We are keeping a very close eye on the container volume coming into U.S. ports, with the LA/LB port expected to handle the highest volume of freight coming from China. As indicated below (Figure 1.2), peak season is upon us with inbound containers from China up almost 70 percent from this time last year. For an operation that is already operating close to 106 percent, the impending surge will no doubt create more delays as ships wait at anchor (currently 46 ships sit waiting for a dock off the coast), truck turn times at the port are increasing, by 10 percent from July to August, and port services continue to experience labor challenges. With 21 ships expected to make their way into the San Pedro Bay by week’s end, the LA/LB port is well on its way to handling over 20 million containers in 2021, almost 3 million more containers handled versus 2020.

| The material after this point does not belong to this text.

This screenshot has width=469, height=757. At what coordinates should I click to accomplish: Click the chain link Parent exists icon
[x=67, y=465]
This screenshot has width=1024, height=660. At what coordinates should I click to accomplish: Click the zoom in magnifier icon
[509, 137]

Overall, there are 121 ships in U.S. ports. Currently, there are 440 ships waiting to load and sail in China alone. Much of that freight will make its way to the U.S. Once this freight has been processed from the containers, the over-the-road truck volume will surge and capacity will be further strained in the surrounding markets.

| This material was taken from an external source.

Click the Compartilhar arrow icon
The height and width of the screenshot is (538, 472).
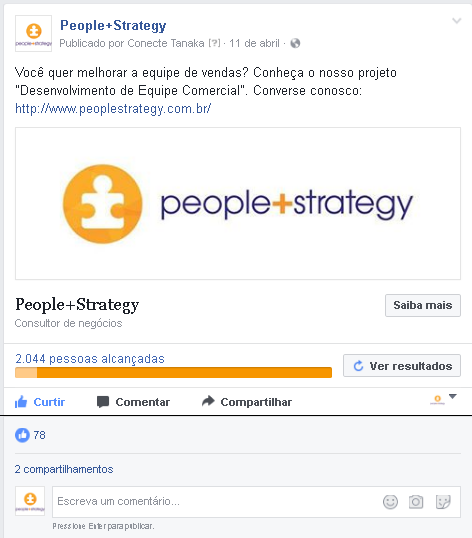click(x=208, y=401)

In addition to the import surge being seen on both coasts, shippers will feel the impact of the most recent hurricane. The lack of capacity will not just be seen in hard-hit areas like Louisiana, but throughout the southeast and into the northeast, capacity will be challenged. Shippers should prepare for spot rates to tick up, anywhere from 5-8 percent. But this will not just be a regional impact. As capacity shifts to, and in some cases from, impacted areas, the imbalance and rate impact will be felt across the U.S. Extending lead times and securing capacity sooner versus later will greatly benefit shippers as the movement of goods reaches a high point.